People tend to spend most of their time at workplaces, where daylight improves productivity, psychological well-being, and building energy efficiency. The global warming problem and sustainability agenda have only increased the importance of maximizing daylight use. Daylight is free and more natural for humans; therefore, its use is much more rational in comparison to artificial lighting, which is preferable in today's working space. The amount of natural light available to any given structure depends on the location, specifically on the latitude of the building site. One of the most challenging situations is found at high latitudes where the largest city is St. Petersburg. Unfortunately, the local common office design practice strives to adopt the idea of fully glazed office buildings, which is not an answer to the problem.

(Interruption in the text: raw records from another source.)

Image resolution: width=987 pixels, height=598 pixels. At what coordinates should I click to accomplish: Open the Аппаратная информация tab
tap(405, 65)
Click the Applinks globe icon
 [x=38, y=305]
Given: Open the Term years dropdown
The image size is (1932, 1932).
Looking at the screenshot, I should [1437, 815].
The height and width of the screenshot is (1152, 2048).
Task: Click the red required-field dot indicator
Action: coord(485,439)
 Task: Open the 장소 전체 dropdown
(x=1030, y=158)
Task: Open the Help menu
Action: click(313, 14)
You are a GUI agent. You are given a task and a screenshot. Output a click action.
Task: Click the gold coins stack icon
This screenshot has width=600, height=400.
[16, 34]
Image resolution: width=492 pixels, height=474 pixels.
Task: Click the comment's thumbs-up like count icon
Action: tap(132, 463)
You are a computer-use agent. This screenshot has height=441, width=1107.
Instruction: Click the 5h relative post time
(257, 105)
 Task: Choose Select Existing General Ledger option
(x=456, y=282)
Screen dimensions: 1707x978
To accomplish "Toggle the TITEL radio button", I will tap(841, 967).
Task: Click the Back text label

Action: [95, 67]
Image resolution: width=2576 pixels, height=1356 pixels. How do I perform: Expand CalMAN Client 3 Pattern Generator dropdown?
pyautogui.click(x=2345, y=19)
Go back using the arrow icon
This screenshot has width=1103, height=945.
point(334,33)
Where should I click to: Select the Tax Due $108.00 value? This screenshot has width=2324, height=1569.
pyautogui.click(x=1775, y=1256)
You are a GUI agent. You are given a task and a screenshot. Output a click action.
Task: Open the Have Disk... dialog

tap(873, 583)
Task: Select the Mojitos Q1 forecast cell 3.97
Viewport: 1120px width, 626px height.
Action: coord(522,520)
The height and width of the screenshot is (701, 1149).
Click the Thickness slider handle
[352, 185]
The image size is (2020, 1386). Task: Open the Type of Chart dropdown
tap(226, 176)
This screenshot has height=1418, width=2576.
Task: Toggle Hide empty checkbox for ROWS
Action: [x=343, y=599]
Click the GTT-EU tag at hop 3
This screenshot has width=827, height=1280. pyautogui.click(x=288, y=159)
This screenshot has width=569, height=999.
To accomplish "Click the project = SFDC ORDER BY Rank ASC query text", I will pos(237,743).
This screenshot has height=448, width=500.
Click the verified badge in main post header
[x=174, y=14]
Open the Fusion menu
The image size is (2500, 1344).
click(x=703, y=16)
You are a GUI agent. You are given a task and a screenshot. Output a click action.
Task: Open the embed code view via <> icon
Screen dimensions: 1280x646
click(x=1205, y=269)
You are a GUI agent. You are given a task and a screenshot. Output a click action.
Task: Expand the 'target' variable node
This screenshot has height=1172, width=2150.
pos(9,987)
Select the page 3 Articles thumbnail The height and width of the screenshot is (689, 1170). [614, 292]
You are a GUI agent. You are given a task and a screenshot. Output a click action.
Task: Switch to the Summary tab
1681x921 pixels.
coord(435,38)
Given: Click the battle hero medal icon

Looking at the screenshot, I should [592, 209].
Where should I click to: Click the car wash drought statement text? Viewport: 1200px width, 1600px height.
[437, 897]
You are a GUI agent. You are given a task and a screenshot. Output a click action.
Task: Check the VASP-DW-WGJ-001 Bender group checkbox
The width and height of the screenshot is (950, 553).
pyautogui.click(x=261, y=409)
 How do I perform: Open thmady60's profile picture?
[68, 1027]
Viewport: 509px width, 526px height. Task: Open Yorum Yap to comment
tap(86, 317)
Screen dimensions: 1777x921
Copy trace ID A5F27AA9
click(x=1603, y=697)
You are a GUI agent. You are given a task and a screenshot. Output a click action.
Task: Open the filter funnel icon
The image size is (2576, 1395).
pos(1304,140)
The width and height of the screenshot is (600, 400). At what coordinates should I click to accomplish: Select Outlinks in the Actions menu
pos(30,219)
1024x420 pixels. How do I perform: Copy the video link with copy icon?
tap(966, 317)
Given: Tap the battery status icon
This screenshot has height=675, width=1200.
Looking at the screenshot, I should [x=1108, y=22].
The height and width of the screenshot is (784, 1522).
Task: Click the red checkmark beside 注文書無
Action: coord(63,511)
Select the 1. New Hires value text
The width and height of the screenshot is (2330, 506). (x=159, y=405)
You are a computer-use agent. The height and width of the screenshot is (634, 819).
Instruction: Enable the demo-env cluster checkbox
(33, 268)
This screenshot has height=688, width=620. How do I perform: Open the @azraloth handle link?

The integrated visual comfort design in the architectural concept of office buildings at high latitudes was explored, which questioned the widely adopted "glass box" approach. Specific daylight driven design principles were derived from a theoretical framework, climate analysis, urban context, and parametric research. The viability of design principles was demonstrated in the design project in St. Petersburg in urban, building, details, and layout scales. The evidence-based design in building form and fenestration helped find reasonable trade-offs between low glare environment, daylighting, views, efficient window-to-wall ratio, and aesthetic aspects.